What got me was that it was using 32 bit and 16 bit registers for 16 and 8 bit data types... This is what I thought was happening:

• first value put into memory as, say, 0001 (I was thinking 01).
• second value (02) loaded into 32 bit register (so it was like, 00000002, I was thinking, 0002)
• second value shifted left 8 bits (00000200, I was thinking, 0200)
• first value (0000001, I thought 0001) xor'd into second value (00000201, I thought 0201)
• 16 bit register put into memory (0201, I was thinking, just 01 again).

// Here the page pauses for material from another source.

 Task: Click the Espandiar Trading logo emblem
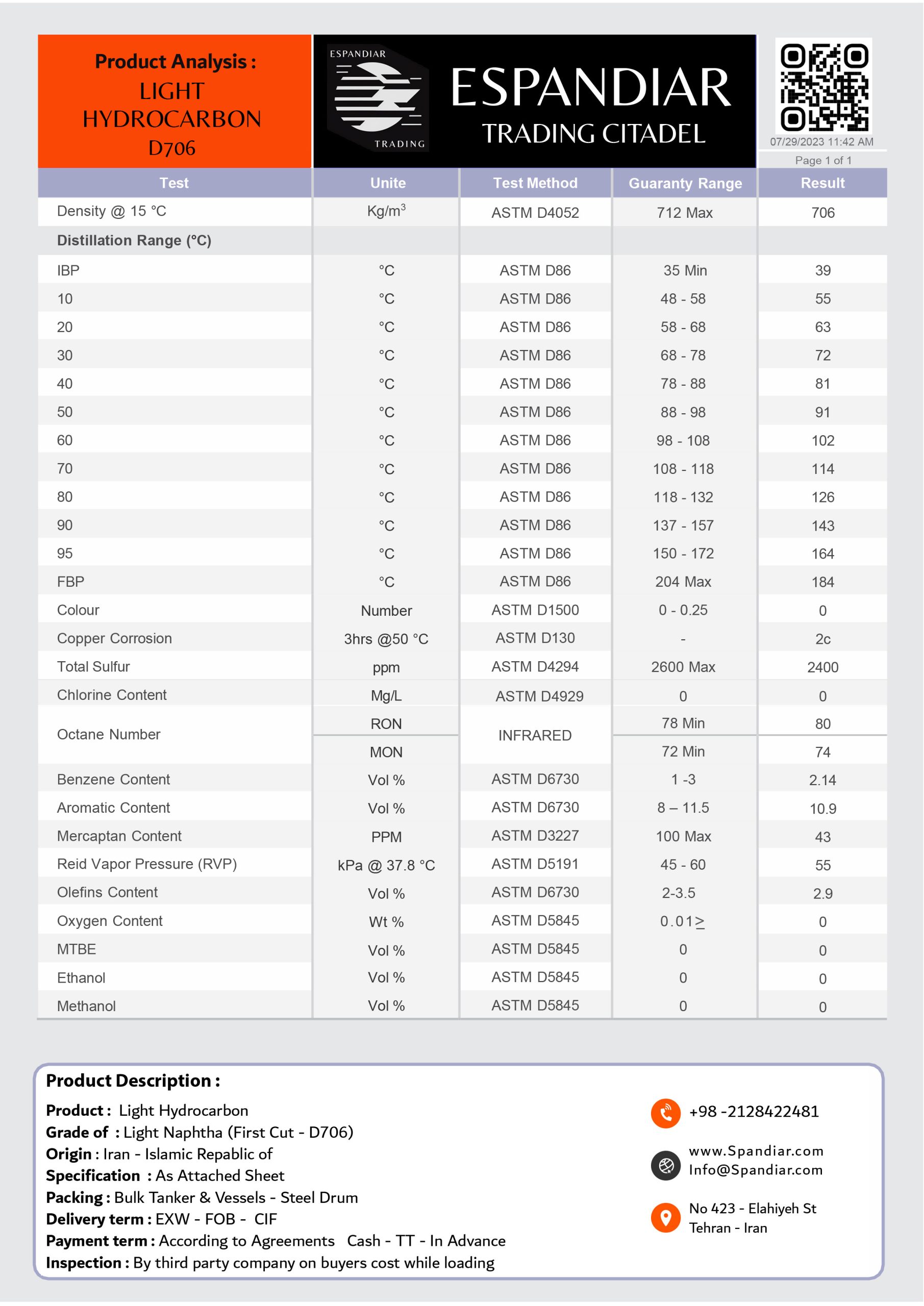click(378, 99)
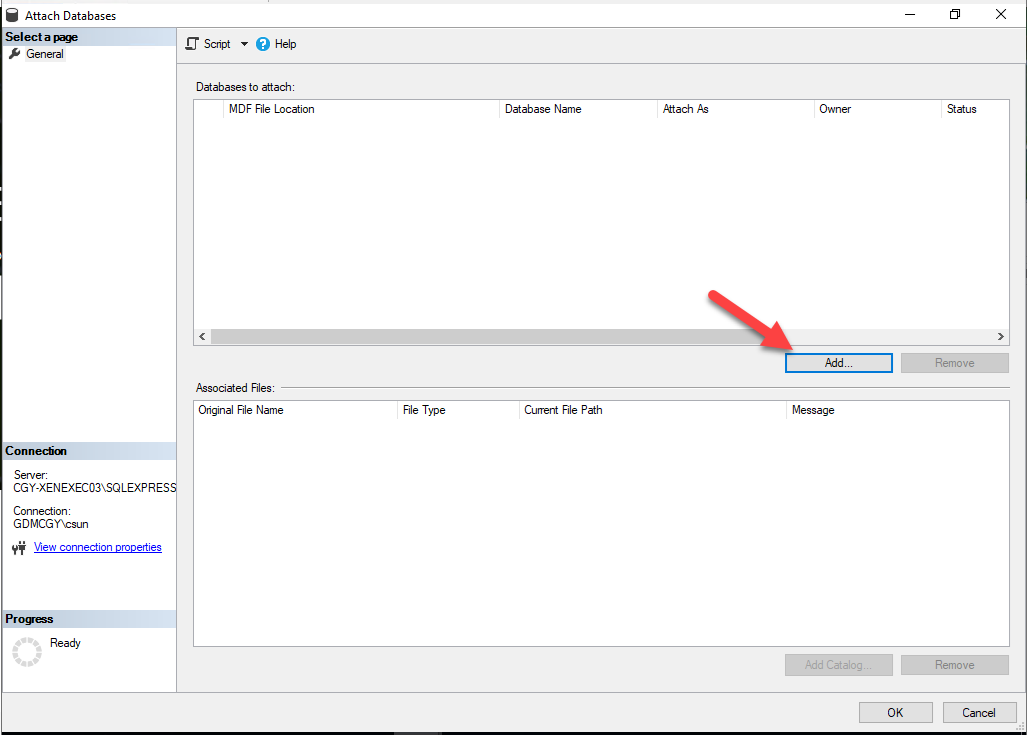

I didn't get why it wrote it to memory twice though, or why it was using 32 bit registers (well, actually, my guess is that a 32 bit processor is way faster at working with 32 bit values than it is with 8 and 16 bit values, but that's a totally uneducated guess), so I tried rewriting it:

movl -20(%ebp), %esi       #gets pointer to old_string
movsbw (%edi,%esi),%dx     #old_string[i] -> dx (0001)
movsbw 1(%edi,%esi),%ax    #old_string[i + 1] -> ax (0002)
salw $8, %ax               #shift ax left (0200)
orw %dx, %ax               #or dx into ax (0201)
movw %ax,(%ecx,%ebx,2)     #doesn't write to memory until end

This worked exactly the same.

I don't know if this is an optimization or not (aside from taking one memory write out, which obviously is), but if it is, I know it's not really worth it and didn't gain me anything. In any case, I get what this code is doing now, thanks for the help all.